◆ Excerpt ◆
--------------------------------------------------
This is the same dynamic that played out in business operations a decade ago. The people closest to the inefficiency were the least equipped to fix it. Low-code and visual programming platforms changed that equation by letting domain experts build automations themselves.

The same principle is now reaching engineering. Visual workflow builders allow engineers to connect their design, simulation, and lifecycle management tools into automated pipelines without writing code. Adoption follows the same bottoms-up pattern seen across enterprise software: starts with one workflow, one team, and expands as others see the time savings. This changes who owns the automation, and shifts the economics from large top-down IT projects to incremental, team-level improvements that compound over time.

Knowledge that survives

Perhaps the most underappreciated consequence of digitizing engineering workflows is what happens to institutional knowledge.

In most engineering organisations, the way things actually get done exists in two places: the official process documentation, and the heads of the people who have been doing it for twenty years. The official documentation is almost always incomplete. The real knowledge, the specific parameter ranges that work, the simulation setup that avoids convergence issues, the order of operations that saves three hours on a compliance check, lives in muscle memory and informal mentorship.

When an engineer builds a digital workflow, they encode that expertise into a reusable, shareable, auditable asset. The logic is no longer implicit. It can be versioned, improved, and deployed across projects, teams, and geographies. For OEMs managing thousands of variants across multiple platforms, this is not a convenience. It is a competitive necessity.

The companies that systematise their engineering knowledge will iterate faster, onboard new engineers more quickly, and maintain consistency across distributed teams. The ones that do not will keep losing ground every time someone walks out the door.

Design better, not just manufacture better

There is a specific climate thesis here that is worth stating directly: the biggest opportunity to reduce a product’s environmental footprint sits at the design stage, not downstream in manufacturing or logistics. Commonly cited sustainability frameworks (including work associated with the EU Ecodesign Directive) argue that a large majority of a product’s lifetime environmental impact is determined by decisions made during design. Material selection, geometry, weight, manufacturing method, and end-of-life recyclability are all largely locked in before a single part is produced.

This reframes the sustainability argument. It is not about optimising factories. It is about giving engineers the tools and the time to explore better design choices. Faster simulation means more alternatives evaluated. Automated topology optimisation means lighter components across the entire product, not just the high-value ones. Digital testing of sustainable materials that would be prohibitively slow to validate physically becomes feasible. The arithmetic is straightforward. Engineering teams with more capacity for exploration will produce greener products. The bottleneck has never been willingness. It has been capacity.

Where this leaves us

Engineering software is entering a period of meaningful structural change. The pressures, compressed cycles, rising prototyping costs, leaking talent, are not going away. And the enabling technologies, cloud-native simulation, AI-driven orchestration, low-code automation, are reaching the maturity required for enterprise adoption.

At Blume, our portfolio exposure across industrial and energy sectors gives us a grounded view of what engineering teams actually need, informed by relationships with the companies navigating these challenges daily. We see this space as a natural extension of our broader thesis: the most impactful climate technologies are often the ones that improve how industries fundamentally operate. Engineering sits at the very start of that chain. Better tools at the design stage cascade through everything that follows.
--------------------------------------------------
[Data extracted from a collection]

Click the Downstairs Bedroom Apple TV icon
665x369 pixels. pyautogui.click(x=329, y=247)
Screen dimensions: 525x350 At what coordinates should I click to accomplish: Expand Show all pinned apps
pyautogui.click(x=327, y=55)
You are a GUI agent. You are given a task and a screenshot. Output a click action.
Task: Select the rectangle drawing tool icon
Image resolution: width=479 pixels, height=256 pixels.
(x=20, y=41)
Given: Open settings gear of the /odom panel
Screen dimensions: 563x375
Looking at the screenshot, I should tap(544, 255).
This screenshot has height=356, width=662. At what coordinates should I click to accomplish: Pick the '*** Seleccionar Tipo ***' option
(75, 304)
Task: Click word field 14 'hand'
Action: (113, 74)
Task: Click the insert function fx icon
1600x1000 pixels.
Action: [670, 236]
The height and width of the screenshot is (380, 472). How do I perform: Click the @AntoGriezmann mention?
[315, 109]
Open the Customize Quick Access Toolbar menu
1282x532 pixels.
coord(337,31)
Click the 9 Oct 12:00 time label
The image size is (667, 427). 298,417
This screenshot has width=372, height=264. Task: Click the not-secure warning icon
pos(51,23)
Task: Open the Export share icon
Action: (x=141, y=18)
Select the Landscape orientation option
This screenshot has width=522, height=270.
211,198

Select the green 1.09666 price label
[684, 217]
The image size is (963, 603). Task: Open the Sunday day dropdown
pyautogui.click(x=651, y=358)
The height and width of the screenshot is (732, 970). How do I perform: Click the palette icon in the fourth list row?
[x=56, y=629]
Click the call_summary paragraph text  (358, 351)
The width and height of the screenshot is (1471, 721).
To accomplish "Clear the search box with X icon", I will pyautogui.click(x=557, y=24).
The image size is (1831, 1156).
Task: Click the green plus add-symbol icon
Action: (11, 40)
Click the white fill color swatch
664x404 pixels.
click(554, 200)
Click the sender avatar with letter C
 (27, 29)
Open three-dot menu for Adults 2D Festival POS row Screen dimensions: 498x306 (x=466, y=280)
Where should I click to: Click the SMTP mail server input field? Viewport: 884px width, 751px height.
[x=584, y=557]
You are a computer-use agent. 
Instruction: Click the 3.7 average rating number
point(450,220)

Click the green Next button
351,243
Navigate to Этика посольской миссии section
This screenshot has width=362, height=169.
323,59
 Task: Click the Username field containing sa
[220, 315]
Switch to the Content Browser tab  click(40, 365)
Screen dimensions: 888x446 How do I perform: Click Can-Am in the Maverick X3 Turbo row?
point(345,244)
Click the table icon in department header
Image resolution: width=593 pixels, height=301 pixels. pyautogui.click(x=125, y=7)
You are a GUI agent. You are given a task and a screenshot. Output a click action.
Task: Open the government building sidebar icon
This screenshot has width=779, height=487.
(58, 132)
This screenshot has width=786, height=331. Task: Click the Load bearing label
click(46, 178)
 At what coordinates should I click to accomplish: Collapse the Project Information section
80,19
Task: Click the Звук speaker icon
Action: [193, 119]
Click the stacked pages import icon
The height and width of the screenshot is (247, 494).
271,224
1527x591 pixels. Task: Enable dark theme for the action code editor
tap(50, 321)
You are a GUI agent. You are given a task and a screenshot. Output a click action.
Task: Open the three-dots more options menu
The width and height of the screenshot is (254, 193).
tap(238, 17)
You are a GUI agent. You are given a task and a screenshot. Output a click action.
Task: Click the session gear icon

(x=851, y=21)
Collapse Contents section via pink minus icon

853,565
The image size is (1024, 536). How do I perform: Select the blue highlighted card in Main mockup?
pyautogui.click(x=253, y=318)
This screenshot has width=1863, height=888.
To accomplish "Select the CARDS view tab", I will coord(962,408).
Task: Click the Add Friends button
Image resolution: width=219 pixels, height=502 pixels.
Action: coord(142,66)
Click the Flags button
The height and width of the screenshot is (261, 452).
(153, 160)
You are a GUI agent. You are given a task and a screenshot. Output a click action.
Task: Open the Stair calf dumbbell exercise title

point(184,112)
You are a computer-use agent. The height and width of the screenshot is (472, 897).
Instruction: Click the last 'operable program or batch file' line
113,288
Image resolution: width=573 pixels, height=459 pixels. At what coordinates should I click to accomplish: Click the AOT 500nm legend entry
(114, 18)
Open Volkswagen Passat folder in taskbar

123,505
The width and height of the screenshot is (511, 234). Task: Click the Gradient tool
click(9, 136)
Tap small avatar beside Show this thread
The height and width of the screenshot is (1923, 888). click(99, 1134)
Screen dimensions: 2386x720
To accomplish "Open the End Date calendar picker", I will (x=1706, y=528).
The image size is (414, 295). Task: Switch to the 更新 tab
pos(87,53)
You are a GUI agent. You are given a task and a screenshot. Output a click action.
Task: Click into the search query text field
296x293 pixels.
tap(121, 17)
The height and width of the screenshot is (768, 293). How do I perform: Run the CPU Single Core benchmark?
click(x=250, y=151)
--------------------------------------------------
◆ About this exercise ◆
Output the passage of the excerpt on engineering workflows from "Engineering software is" up to and including "everything that follows.", copied word for word.

◆ Result ◆
Engineering software is entering a period of meaningful structural change. The pressures, compressed cycles, rising prototyping costs, leaking talent, are not going away. And the enabling technologies, cloud-native simulation, AI-driven orchestration, low-code automation, are reaching the maturity required for enterprise adoption.

At Blume, our portfolio exposure across industrial and energy sectors gives us a grounded view of what engineering teams actually need, informed by relationships with the companies navigating these challenges daily. We see this space as a natural extension of our broader thesis: the most impactful climate technologies are often the ones that improve how industries fundamentally operate. Engineering sits at the very start of that chain. Better tools at the design stage cascade through everything that follows.